SUPREME COURT OF THE STATE OF NEW YORK
Appellate Division, Fourth Judicial Department
1049
KA 12-00882
PRESENT: SCUDDER, P.J., SMITH, FAHEY, SCONIERS, AND VALENTINO, JJ.
THE PEOPLE OF THE STATE OF NEW YORK, RESPONDENT,
V MEMORANDUM AND ORDER
ERIC SAHM, DEFENDANT-APPELLANT.
FRANK J. NEBUSH, JR., PUBLIC DEFENDER, UTICA (DAVID A. COOKE OF
COUNSEL), FOR DEFENDANT-APPELLANT.
ERIC SAHM, DEFENDANT-APPELLANT PRO SE.
SCOTT D. MCNAMARA, DISTRICT ATTORNEY, UTICA (STEVEN G. COX OF
COUNSEL), FOR RESPONDENT.
Appeal from a judgment of the Oneida County Court (Barry M.
Donalty, J.), rendered May 2, 2012. The judgment convicted defendant,
upon his plea of guilty, of sexual abuse in the first degree.
It is hereby ORDERED that the judgment so appealed from is
unanimously affirmed.
Memorandum: Defendant appeals from a judgment convicting him
upon his plea of guilty of sexual abuse in the first degree (Penal Law
§ 130.65 [3]). Contrary to defendant’s contention, the record
establishes that he knowingly, voluntarily and intelligently waived
the right to appeal (see generally People v Lopez, 6 NY3d 248, 256),
and that valid waiver forecloses any challenge by defendant to the
severity of the sentence (see id. at 255; see generally People v
Lococo, 92 NY2d 825, 827; People v Hidalgo, 91 NY2d 733, 737).

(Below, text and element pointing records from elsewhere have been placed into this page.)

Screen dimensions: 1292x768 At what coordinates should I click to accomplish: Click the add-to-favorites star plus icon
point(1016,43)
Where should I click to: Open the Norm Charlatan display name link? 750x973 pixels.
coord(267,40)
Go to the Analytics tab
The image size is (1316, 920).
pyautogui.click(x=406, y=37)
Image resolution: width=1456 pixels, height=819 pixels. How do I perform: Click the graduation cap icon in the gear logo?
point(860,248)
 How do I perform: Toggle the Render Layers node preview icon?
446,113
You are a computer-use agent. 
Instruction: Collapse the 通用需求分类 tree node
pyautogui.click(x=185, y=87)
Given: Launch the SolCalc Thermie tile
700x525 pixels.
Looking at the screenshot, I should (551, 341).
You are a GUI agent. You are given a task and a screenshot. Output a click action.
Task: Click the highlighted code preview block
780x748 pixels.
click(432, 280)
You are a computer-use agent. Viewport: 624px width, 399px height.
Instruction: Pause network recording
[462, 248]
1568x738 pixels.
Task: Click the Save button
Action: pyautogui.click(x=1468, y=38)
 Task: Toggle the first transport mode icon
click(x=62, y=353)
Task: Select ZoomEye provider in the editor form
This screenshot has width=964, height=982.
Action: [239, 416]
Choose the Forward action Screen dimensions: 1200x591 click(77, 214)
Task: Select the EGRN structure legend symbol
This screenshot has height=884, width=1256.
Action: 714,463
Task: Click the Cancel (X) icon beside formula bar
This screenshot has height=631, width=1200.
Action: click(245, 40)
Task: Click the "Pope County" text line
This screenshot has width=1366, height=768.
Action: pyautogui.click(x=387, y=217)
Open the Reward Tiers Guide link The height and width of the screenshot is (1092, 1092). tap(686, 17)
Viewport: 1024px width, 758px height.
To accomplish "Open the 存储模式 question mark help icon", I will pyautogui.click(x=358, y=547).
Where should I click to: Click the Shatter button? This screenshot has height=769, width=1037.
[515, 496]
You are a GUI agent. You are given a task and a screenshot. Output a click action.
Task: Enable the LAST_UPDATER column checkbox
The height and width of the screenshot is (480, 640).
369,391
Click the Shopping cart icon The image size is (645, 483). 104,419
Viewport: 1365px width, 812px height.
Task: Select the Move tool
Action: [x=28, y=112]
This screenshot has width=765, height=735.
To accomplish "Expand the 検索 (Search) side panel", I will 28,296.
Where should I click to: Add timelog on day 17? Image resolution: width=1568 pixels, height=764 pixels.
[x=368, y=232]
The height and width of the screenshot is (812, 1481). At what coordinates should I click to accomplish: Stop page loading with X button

We reject defendant’s further contention that his plea of guilty
was not knowingly, intelligently and voluntarily entered. “ ‘Here,
defendant’s belated and conclusory allegations of innocence in support
of the motion [to withdraw the plea] are belied by the plea
colloquy’ ” (People v Nelson, 66 AD3d 1430, 1430, lv denied 14 NY3d
772), as is defendant’s conclusory and unsupported allegation made in
his pro se supplemental brief that his attention deficit hyperactivity
disorder rendered him unable to understand the proceedings (see People
v Brooks, 89 AD3d 747, 747-748, lv denied 18 NY3d 955). Moreover, the
requirements of the Sex Offender Registration Act are collateral
consequences of a guilty plea (see People v Magliocco, 101 AD3d 1724,
1724), and the potential termination of parental rights with respect
to biological children is not an automatic consequence of being
convicted of a sex offense or having to register as a sex offender
-2- 1049
KA 12-00882
(see generally Matter of Afton C. [James C.], 17 NY3d 1, 10-11).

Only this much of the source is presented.